Richard L. Cravatts

Academic Antisemites Who Don’t Like Being Called Out for What They Are

In yet another tendentious display of virtue-signaling from a group of self-professed “scholars specializing in Antisemitism, Holocaust Studies, Modern Jewish History and related fields,” 128 academics cautioned the UN against adopting a tool for addressing antisemitism.

In a letter published in EUobserver on November 3rd entitled, “Don’t trap the United Nations in a vague and weaponized [sic] definition of antisemitism,” these woke scholars claimed to have “witness[ed] with growing concern politically motivated efforts to instrumentalize the fight against antisemitism at and against the United Nations. How, according to this group, was that occurring? In their delusional view, “Israeli UN Ambassador Gilad Erdan has spearheaded . . . efforts . . . to undercut the Palestinians and” of paramount importance to these scholars, “to shield the Israeli government from international criticism.”

Ambassador Erdan had pointed out that the UN itself has been a perennial hotbed of fanatical anti-Israelism, something which apparently offended this group who claimed that Erdan “has gone so far as to denounce the UN agency for Palestinian refugees (UNRWA) and the International Criminal Court (ICC) as ‘antisemitic’.” But the group’s primary concern was that “Mr. Erdan now seeks to fundamentally change the rules of the game by pressing the UN to adopt the “Working Definition of Antisemitism” of the International Holocaust Remembrance Alliance (IHRA WDA).”

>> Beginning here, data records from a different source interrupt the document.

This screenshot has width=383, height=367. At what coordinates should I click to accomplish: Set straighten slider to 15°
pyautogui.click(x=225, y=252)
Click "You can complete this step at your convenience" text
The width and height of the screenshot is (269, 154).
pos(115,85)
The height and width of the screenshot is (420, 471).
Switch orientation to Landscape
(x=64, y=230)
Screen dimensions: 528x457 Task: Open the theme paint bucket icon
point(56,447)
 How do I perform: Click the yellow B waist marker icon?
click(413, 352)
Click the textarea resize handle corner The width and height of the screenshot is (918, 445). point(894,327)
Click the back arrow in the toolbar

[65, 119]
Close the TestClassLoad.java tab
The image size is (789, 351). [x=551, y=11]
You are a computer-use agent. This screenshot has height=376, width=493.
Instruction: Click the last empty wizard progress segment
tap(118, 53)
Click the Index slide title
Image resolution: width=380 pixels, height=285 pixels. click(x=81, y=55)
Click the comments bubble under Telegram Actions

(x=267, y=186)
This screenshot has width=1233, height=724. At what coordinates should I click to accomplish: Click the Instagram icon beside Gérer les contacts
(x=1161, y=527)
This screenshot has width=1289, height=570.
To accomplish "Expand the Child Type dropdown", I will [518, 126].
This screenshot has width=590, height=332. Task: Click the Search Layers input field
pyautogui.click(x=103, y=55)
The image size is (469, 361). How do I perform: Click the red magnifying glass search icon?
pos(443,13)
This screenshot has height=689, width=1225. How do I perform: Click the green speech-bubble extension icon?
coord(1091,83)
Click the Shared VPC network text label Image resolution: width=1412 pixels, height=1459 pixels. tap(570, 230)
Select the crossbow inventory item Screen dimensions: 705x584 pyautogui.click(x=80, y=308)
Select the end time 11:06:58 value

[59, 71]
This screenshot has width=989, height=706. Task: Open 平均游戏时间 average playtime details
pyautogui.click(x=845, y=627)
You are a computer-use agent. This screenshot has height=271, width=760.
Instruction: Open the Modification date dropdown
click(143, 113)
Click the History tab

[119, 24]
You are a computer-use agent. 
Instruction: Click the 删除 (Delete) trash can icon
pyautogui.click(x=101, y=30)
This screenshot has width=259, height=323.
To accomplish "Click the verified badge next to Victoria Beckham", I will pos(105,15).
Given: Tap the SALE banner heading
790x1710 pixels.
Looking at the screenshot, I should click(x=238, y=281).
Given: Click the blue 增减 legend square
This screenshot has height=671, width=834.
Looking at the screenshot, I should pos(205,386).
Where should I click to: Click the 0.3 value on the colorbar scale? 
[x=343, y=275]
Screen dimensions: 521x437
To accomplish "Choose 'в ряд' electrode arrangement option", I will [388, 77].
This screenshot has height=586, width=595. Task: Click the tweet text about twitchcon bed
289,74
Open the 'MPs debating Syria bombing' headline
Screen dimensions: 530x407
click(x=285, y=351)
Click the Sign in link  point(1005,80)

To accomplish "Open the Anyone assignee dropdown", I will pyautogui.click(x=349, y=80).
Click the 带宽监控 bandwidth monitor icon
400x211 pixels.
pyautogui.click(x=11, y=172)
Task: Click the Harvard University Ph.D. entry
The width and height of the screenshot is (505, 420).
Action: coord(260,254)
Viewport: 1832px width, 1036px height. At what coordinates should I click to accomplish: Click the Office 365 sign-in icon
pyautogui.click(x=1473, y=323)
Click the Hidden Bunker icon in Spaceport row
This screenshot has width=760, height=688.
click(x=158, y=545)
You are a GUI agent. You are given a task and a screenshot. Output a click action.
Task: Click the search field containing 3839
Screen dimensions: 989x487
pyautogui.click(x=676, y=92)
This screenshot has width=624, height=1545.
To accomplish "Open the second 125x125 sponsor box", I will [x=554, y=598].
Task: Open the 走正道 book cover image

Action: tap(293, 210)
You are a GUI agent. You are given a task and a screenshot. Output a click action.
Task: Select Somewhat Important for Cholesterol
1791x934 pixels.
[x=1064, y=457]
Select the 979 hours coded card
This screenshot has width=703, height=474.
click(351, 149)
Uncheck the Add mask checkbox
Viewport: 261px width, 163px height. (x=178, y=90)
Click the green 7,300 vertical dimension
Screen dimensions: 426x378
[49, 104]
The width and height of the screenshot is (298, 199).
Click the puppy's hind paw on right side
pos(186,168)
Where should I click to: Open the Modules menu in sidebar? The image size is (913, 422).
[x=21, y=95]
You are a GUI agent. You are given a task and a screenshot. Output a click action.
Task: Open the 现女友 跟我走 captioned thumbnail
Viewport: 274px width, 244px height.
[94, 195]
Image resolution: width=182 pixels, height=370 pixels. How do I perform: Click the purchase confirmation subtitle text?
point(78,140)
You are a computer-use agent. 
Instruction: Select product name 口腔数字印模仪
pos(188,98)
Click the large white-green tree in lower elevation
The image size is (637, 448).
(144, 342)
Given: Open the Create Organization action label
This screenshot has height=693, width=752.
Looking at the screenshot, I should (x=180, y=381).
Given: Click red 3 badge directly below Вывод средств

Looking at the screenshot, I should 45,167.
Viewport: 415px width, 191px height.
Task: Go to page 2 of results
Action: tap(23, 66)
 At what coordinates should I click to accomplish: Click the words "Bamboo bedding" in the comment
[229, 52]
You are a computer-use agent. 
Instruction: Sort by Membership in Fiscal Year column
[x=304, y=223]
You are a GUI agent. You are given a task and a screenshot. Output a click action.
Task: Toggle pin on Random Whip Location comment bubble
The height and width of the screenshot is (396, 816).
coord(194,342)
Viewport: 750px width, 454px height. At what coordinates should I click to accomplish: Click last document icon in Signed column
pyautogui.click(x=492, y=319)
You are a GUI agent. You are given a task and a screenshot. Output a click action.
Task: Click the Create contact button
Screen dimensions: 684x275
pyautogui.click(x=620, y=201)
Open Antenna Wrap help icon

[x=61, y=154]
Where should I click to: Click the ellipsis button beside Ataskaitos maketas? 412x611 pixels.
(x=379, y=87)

As the 2016 Internal Holocaust Remembrance Association’s (IHRA) working definition of antisemitism continues to be adopted by organizations and universities who find it useful as a way of identifying instances of antisemitism—and especially the “new antisemitism” which couches itself as criticism of Israel—predictably, though unsurprisingly, groups that wish to continue to slander and libel the Jewish state, such as this group, have come out in opposition to it. What bothers these indignant individuals? Possibly the section of the IHRA definition that suggests that “Applying double standards by requiring of [Israel] a behavior not expected or demanded of any other democratic nation” is antisemitic.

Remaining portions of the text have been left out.